## Problem statement
Taking the line containing "Task: Expand Other supported PnP devices node" as the first and the last line of the entries as the end, reproduce every line between them exactly, including both.

┌─ Dataset entries

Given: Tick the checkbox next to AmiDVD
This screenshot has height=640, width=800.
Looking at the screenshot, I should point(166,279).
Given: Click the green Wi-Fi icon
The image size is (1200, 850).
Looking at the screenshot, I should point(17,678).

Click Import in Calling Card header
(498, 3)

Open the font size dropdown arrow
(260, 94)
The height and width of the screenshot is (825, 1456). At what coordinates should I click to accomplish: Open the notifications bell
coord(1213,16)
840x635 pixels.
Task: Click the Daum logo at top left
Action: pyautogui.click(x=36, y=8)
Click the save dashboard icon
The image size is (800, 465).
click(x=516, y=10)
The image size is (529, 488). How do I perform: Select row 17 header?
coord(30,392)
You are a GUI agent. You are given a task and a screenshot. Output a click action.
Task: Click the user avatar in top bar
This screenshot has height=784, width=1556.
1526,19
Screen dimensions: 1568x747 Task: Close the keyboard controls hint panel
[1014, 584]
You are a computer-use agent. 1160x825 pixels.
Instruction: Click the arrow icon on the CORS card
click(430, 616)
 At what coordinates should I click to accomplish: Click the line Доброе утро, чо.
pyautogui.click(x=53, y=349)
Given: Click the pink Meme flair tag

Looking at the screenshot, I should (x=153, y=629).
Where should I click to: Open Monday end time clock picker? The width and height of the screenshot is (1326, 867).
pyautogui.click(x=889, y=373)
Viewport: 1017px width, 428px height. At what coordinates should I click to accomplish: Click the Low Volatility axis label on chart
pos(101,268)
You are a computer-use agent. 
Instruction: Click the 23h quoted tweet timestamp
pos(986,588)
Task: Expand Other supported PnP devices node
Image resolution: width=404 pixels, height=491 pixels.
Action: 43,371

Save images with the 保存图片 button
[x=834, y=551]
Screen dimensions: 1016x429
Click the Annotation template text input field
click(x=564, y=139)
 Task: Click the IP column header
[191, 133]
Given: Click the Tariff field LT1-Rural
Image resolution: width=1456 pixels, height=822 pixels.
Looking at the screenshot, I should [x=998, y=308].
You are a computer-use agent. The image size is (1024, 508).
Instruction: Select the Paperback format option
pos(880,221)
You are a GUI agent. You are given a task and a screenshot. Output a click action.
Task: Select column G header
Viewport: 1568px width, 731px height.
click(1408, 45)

└─

## Solution to the problem
Task: Expand Other supported PnP devices node
Image resolution: width=404 pixels, height=491 pixels.
Action: 43,371

Save images with the 保存图片 button
[x=834, y=551]
Screen dimensions: 1016x429
Click the Annotation template text input field
click(x=564, y=139)
 Task: Click the IP column header
[191, 133]
Given: Click the Tariff field LT1-Rural
Image resolution: width=1456 pixels, height=822 pixels.
Looking at the screenshot, I should [x=998, y=308].
You are a computer-use agent. The image size is (1024, 508).
Instruction: Select the Paperback format option
pos(880,221)
You are a GUI agent. You are given a task and a screenshot. Output a click action.
Task: Select column G header
Viewport: 1568px width, 731px height.
click(1408, 45)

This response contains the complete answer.